Background

Auto Encoder learns representations by the technique of compression (aka dim reduction) followed by decompression. The compact representation is often called “code”. For an high demnsiomal data $X$, we define encoder as a parameterized function $Enc_\phi : X \rightarrow F$
Where $F$ is a compact representation in lower dimensions. Simultaneously, we pair this compressing function with a decompressing function to reconstruct the original data.
$Dec_\psi : F \rightarrow X$

Usually, these compressor and decompressors are lossy. Ideally we want the reconstruction to as close as possible to input (thats the learning objective of learning the parameters $\phi$ and $\psi$). The objective here is to minimize the reconstruction error, which can be expressed as $\Vert X − Dec_\psi(Enc_\phi(X))\Vert^2$.

However, this is still very abstract - we dont know how input $X$ is, how many parameters in $\phi$ and $\psi$, and how to set them. Usually, they are all depends on the input $X$.

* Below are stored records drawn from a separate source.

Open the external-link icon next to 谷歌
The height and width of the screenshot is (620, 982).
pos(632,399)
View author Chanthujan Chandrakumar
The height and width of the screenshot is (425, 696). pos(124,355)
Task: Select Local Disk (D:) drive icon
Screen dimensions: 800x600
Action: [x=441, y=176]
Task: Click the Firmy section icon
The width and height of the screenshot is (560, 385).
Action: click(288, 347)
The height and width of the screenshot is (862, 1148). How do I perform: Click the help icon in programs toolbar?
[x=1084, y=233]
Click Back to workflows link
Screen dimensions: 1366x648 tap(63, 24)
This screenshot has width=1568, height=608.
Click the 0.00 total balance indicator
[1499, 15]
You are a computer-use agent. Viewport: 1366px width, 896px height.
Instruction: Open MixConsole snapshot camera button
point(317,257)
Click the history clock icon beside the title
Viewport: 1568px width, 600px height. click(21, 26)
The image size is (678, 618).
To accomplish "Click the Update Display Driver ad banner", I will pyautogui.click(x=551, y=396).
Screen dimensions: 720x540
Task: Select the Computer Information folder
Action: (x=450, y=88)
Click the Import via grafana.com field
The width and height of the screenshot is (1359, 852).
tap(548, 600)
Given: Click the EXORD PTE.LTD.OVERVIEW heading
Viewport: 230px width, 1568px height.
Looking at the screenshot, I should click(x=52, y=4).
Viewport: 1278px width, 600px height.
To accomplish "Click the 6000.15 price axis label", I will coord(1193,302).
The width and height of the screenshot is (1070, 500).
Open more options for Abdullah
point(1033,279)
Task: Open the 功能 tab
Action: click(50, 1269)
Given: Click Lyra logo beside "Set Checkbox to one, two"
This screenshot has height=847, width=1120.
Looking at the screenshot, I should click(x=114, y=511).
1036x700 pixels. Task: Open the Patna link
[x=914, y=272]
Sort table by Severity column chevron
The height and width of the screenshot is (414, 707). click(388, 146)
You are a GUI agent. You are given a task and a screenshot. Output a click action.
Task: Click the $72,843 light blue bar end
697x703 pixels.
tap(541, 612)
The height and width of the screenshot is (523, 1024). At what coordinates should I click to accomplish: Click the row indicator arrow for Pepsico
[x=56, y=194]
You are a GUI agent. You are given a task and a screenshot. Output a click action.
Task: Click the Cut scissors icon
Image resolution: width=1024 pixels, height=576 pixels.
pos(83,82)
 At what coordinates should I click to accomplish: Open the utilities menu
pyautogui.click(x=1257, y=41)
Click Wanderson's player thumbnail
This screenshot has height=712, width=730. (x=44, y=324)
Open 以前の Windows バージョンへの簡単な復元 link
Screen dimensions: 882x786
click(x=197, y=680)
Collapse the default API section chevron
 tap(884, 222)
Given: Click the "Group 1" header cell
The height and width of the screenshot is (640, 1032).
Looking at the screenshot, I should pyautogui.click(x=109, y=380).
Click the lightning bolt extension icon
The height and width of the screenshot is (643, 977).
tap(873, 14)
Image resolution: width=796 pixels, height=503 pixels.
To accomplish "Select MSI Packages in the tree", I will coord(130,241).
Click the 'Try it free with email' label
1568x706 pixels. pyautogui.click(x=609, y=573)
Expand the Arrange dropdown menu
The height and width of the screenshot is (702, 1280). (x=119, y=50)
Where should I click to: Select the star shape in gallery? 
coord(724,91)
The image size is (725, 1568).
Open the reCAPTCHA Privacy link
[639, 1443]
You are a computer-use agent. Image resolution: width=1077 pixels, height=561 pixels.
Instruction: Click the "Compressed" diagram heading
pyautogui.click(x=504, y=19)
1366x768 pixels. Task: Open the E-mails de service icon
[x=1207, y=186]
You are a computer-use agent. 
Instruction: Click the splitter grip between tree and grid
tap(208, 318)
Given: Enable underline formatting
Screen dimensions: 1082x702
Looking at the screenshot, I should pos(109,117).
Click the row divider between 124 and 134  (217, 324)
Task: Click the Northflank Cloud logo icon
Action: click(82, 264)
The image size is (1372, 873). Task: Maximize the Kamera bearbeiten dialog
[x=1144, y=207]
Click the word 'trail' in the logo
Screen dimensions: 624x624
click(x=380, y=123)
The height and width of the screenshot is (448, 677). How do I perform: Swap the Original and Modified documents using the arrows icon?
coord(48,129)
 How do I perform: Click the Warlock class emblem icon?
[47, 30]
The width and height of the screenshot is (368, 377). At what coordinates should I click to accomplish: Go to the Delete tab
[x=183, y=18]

We want to approximate these parameterized functions (i.e. approximate parameters $\phi$ and $\psi$). We define an optimizer that can directly adjust these parameters by utilizing a set of samples (training data). The chosen dataset, and the chosen optimization algorithm can have a noticable effect (or bias) in the estimation of parameters, which inturn affects the end objective. Another implicit objective is to be generic enough, i.e. if given another set of samples (test set), the parameters should still behave as desired. From the theoretical point of view, this is maximum likelihood estimation (MLE) over a set of samples. In simple words, its the task of finding maximum-likelihood (i.e. most likely) values of $\phi$ and $\psi$ on a give set of samples (training set) while also keeping the estimation generic enough to be used on other unseen samples (test set). In summary, we have two objectives:

  • Objective 1: Better reconstruction i.e. $Dec_\psi(Enc_\phi(X))$ should be very similar to input $X$
  • Objective 2: Better generalization: This method should also work on unseen samples.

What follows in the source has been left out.